No fue una broma, ni una muestra de afecto personal. Fue un acto de reverencia pública. Una noche, en una cena oficial, hace 16 años, vi a un empresario de renombre tomar con dos dedos un camarón y colocarlo delicadamente en la boca del político. En ese gesto estaba todo: la renuncia al espíritu crítico, la necesidad de cercanía al poder, el miedo a quedar fuera del círculo. No servía camarones, servía sumisión.
Esa imagen, aunque breve, permanece en mi memoria como una postal simbólica de algo mucho más profundo: la perpetuación de un personaje histórico que nunca desapareció del todo, el Mozo de taburete.
En la corte inglesa del siglo XV, este era el nombre de un noble asignado a asistir al rey durante sus necesidades fisiológicas. Era el encargado de alcanzarle la vasija, limpiar su cuerpo, y asegurar que el proceso fuera cómodo, privado y sin tropiezos. No era un sirviente menor, sino alguien de confianza absoluta, muchas veces más influyente que los propios ministros, porque tenía acceso al monarca en su momento más humano, más vulnerable, y a la vez más inaccesible para el resto del reino. Era, en resumen, quien limpiaba sin hacer preguntas y acompañaba sin cuestionar.
Ese arquetipo sigue vigente. Ya no está vestido con galas renacentistas ni habita palacios con cortinas de terciopelo. Hoy viste traje oscuro, se toma fotos en eventos, escribe columnas, preside gremios o levanta la mano en los parlamentos. Son los mozos de taburete del siglo XXI. Están en todas partes donde hay poder. Son empresarios que aplauden decisiones arbitrarias a cambio de contratos, aunque esas decisiones afecten la economía nacional. Son académicos que abandonan el rigor para repetir la narrativa oficial, mientras aseguran su espacio en la comisión de turno. Son periodistas que transforman el silencio en línea editorial, normalizando el abuso y glorificando el autoritarismo disfrazado de liderazgo fuerte.

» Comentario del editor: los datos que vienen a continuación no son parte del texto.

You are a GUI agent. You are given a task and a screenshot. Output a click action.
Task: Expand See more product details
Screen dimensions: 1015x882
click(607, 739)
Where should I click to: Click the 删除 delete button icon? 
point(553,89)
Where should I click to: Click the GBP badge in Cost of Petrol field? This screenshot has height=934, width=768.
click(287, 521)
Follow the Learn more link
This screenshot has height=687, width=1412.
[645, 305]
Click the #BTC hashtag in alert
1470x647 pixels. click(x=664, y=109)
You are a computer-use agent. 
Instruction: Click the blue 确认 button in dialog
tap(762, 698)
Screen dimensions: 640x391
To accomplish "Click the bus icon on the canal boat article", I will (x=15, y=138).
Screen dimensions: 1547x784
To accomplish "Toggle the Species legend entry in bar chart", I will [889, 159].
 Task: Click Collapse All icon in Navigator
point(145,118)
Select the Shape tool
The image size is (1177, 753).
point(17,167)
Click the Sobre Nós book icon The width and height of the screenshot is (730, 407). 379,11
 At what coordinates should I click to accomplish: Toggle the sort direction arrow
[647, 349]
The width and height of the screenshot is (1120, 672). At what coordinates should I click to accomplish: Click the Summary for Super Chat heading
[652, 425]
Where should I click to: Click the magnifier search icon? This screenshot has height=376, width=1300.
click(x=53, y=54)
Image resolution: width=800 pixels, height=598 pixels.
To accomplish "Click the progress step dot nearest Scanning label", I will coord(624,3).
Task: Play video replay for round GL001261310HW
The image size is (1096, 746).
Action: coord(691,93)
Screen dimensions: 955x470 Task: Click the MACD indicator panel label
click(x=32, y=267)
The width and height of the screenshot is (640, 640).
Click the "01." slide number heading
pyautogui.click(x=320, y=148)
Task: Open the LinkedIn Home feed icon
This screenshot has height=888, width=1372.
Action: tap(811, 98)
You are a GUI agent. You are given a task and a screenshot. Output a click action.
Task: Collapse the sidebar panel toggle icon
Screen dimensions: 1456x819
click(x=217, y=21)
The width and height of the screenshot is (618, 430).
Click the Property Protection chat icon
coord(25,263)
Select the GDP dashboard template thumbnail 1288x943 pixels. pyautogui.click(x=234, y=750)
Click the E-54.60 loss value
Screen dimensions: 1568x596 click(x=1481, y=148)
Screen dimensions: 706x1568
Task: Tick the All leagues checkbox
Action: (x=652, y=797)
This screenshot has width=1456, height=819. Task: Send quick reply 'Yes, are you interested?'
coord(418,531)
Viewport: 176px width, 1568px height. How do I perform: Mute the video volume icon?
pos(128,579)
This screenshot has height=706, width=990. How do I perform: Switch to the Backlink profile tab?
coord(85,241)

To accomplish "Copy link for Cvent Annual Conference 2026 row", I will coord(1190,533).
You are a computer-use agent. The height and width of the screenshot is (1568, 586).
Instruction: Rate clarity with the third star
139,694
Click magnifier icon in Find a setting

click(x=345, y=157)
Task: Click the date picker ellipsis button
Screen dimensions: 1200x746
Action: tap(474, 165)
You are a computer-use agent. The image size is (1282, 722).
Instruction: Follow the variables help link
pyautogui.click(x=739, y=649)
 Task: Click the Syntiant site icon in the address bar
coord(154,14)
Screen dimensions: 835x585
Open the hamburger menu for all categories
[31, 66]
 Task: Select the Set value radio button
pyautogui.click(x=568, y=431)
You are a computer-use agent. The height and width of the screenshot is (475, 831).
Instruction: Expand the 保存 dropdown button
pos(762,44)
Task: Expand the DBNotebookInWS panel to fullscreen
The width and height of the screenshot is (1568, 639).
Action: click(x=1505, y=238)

Pero también están en la política misma. En los partidos que se dicen de oposición, pero que se acomodan en los pliegues del poder. En los diputados que votan sin convicción, que negocian sin principios, que se ausentan del deber moral de confrontar lo que saben está mal. Esos que dicen servir al pueblo, pero se convierten en cómplices disfrazados de moderados.
Y lo más peligroso: el mozo de taburete no se reconoce a sí mismo. Se considera leal, útil, estratégico. No ve que su verdadera función es cubrir con cortesía lo que debería ser enfrentado con dignidad. El problema no es solo que existan gobiernos autoritarios, caudillistas o manipuladores. El problema es que hay demasiadas personas dispuestas a sostener el taburete, a perfumar la escena, a dar legitimidad a lo indecente con tal de no perder su asiento.
Esta figura no pertenece a un solo gobierno, ni a una época específica. Es una constante histórica. Ha existido en dictaduras, en democracias, en transiciones. Ha aplaudido a presidentes de izquierda y a caudillos de derecha. Cambia de acento, de rostro y de excusa, pero su función sigue siendo la misma: servir al poder, incluso en sus excrecencias, para no ser excluido de su sombra.
No hay ley que prohíba su existencia, ni institución que lo regule. Pero sí existe una forma de contrarrestarlo: el escrutinio público. La vergüenza. El espejo. Exhibir al mozo de taburete es el primer paso para desmontar el ecosistema que permite al poder corromper sin resistencia. Mientras los ciudadanos aplaudan al que sirve el camarón y no al que levanta la voz, seguiremos rodeados de cortesanos sonrientes, satisfechos de su cercanía, orgullosos de ser útiles, aun cuando lo que limpian sea lo más sucio del sistema.